I wanted to dynamically call a function by its name , e.g , suppose have the following function and string:

void do_fork()
{
   printf ("Fork called.\n");

}

char *pFunc = "do_fork";

Now i need to call do_fork() just by *pFunc. So is that possible ?

Either C/C++ code is welcomed , many thanks !

Answer 1

Neither C nor C++ have enough reflection to do this out of the box, so you will have to implement your own scheme.

In C++, the more or less canonical way to do that is using a map of strings to function pointers. Something like this:

typedef void (*func_t)();
typedef std::map<std::string,func_t> func_map_t;

// fill the map
func_map_t func_map;
func_map["do_fork"] = &do_fork;
func_map["frgl"] = &frgl;

// search a function in the map
func_map_t::const_iterator it = func_map.find("do_fork");
if( it == func_map.end() ) throw "You need error handling here!"
(*it->second)();

Of course, this is limited to functions with exactly the same signature. However, this limitation can be somewhat lifted (to encompass reasonably compatible signatures) by using std::function and std::bind instead of a plain function pointer.

Answer 2

Not entirely sure if it's what you're looking for but you could easily use dlopen and dlsym.
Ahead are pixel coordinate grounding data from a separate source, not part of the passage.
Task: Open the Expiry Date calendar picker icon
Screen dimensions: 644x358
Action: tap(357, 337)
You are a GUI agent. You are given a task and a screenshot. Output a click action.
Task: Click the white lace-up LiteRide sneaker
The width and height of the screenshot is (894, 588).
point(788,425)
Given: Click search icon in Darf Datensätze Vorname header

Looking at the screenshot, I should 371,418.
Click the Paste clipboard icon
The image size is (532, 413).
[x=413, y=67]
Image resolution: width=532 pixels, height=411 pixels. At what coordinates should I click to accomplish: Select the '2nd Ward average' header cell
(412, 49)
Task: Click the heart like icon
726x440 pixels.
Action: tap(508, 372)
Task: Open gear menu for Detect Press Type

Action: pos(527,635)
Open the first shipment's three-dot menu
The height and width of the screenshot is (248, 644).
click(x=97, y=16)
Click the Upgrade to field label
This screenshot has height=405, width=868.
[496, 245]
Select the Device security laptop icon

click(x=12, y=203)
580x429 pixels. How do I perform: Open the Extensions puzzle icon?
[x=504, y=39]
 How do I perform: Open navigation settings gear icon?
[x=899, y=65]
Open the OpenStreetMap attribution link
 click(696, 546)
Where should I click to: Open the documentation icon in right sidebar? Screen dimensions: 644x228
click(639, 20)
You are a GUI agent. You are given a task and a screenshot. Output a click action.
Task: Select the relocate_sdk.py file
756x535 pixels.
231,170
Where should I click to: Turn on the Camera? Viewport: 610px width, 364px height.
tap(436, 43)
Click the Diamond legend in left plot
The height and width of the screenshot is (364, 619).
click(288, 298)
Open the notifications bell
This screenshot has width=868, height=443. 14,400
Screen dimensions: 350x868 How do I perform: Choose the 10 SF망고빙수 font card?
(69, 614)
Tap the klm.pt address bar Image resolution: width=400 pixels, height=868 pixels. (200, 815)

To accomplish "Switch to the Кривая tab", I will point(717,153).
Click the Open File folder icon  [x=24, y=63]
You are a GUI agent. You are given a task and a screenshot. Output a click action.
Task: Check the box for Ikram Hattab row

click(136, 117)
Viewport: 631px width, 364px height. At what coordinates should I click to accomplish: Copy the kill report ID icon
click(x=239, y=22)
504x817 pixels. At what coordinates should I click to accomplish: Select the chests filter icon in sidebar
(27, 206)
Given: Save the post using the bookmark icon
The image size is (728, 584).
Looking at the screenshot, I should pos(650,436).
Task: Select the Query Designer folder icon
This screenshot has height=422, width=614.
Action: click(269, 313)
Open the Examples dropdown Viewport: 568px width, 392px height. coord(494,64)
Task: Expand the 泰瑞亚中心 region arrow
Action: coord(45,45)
void *dlsym(void *restrict handle, const char *restrict name);

The dlsym() function shall obtain the address of a symbol defined within an object made accessible through a dlopen() call. The handle argument is the value returned from a call to dlopen() (and which has not since been released via a call to dlclose()), and name is the symbol's name as a character string.

That said, it usually doesn't come to this in C so you likely don't actually need it.